ASURANSI Kesehatan? Apa Untungnya? Cuma bayar terus dan uangnya hilang begitu saja kalau tidak terpakai ? Wah, lebih baik uangnya dipakai dulu buat yang lain. Keperluan yang lebih mendesak masih banyak.
Bukannya tidak tahu pentingnya sebuah asuransi kesehatan. Cuma, keinginan untuk menunda memiliki asuransi kesehatan timbul karena bebagai kebutuhan sehari-hari yang dianggap penting. Apalagi, jika tubuh masih sehat dan muda.
Namun kejadian pagi di bulan Juni 2013, membuat saya tersentak kaget. Saya melihat ada beberapa tanda panggilan telepon berkali-kali tak terjawab, yang masuk dari seorang kawan.Tidak biasanya. Saya segera menelepon baik sekaligus mengirim pesan singkat ingin tahu.
Kabar itu mengejutkan. Dia istri kawan saya. Dia mengabarkan jika Rahmat, kawan saya terkena stroke. Tiba-tiba begitu saja. Sedikit bingung saya menerima kabar itu. Bukan karena penyakitnya yang aneh, tapi karena kawan saya masih muda. Lelaki sehat yang masih berusia 38 tahun !
Saya sama sekali tidak menduga karena beberapa hari sebelumnya saya masih sempat janjian bertemu untuk sebuah pekerjaan. Dia baik-baik saja. Tidak ada tanda-tanda terserang penyakit atau apa pun. Meski lebih sibuk, dia tertawa-tawa. Terlihat sedang bangga-bangganya karena bersama rekan-rekannya yang lain, sedang merintis bisnis bersama, yang ternyata mulai memperlihatkan kemajuan.
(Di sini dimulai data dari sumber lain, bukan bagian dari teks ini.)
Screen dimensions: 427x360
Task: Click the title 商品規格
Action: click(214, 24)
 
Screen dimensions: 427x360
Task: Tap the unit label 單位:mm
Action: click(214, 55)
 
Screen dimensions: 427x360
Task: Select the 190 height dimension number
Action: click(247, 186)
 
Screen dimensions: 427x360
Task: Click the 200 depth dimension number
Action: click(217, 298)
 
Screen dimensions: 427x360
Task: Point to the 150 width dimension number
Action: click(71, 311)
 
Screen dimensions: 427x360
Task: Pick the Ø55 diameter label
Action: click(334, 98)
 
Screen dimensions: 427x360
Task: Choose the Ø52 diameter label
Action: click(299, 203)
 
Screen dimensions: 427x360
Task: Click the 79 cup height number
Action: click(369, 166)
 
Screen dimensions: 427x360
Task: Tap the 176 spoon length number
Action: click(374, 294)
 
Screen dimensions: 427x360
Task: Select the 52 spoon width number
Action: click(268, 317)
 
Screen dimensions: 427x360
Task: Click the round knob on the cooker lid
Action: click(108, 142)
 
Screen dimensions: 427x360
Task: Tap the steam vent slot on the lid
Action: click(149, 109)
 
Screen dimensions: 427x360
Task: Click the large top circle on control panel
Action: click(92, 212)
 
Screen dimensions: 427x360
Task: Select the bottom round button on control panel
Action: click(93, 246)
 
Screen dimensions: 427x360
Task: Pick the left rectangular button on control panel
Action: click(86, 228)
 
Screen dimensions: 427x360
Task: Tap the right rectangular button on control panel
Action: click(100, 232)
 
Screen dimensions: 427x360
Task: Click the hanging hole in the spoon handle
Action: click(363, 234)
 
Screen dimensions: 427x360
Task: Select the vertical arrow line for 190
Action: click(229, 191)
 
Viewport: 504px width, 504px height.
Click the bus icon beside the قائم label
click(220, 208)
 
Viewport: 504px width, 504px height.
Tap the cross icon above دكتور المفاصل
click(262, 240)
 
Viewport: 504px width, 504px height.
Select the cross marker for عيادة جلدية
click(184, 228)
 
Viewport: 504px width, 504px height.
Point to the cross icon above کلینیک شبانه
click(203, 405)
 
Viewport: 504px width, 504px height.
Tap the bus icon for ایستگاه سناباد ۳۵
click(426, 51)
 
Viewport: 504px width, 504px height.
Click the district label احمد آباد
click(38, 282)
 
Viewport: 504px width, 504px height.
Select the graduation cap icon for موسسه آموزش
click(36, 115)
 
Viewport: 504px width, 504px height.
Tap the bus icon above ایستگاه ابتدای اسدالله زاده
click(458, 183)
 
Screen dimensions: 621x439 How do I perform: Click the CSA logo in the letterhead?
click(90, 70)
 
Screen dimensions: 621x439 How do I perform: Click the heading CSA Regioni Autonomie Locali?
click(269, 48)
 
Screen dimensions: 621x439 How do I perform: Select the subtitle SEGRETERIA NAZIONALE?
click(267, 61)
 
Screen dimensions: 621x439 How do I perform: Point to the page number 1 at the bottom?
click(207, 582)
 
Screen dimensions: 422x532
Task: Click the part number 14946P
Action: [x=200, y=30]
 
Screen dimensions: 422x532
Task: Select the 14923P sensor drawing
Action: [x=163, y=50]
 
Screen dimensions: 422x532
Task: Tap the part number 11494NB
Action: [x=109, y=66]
Saya cukup dekat dengan keluarga muda ini. Saya pun segera menuju rumah sakit. Kondisi kawan saya cukup membuat saya iba. Ada beberapa selang di bagian tubuhnya. Saya sedih melihat kondisinya. Hati saya pun berdesir melihat mata istri kawan saya yang memerah, kemudian mengalirkan butiran air mata.
Satu hal yang membuat perih adalah kawan saya tidak memiliki asuransi kesehatan. Dia baru saja memulai usaha baru. Belum mempersiapkan yang seperti itu. Serangan tiba-tiba itu terjadi tak memilih waktu dan mengenal kompromi yang tepat. Saat kejadian, kawan saya sempat dibawa ke sebuah rumah sakit swasta terdekat untuk pengobatan, namun akhirnya harus segera dipindah. Istri kawan saya ciut karena harus dilakukan operasi sesegera mungkin untuk mengatasi pecahnya pembuluh darah di bagian kepala untuk menyelamatkan nyawa.
Kata istri kawan saya, rumah sakit menyampaikan perkiraaan biaya untuk operasi saja Rp. 70 juta. Belum yang lain. Keluarga ini tidak punya uang sebesar itu. Sudah terpakai untuk modal usaha patungan. Asuransi kesehatan pun tidak ada.
Akhirnya, dengan terpaksa kawan saya ini dipindah ke rumah sakit milik pemerintah menggunakan ambulan. Sebuah kendaraan yang ternyata juga tidak gratis dan harus dibayar seharga ratusan ribu rupiah.
Selama beberapa hari dirawat di ICU, istrinya terpaksa harus tidur di lantai atau di kursi yang kebetulan kosong di luar ruangan. Tidak ada yang boleh menunggu di ruang ICU. Selama dua pekan berikutnya, saat sudah dipindah rawat di kelas III, istrinya pun harus tidur di lantai. Di dalam sebuah ruangan, yang berisi delapan tempat tidur. Semua terisi. Jangan bicara lagi masalah nyaman disini.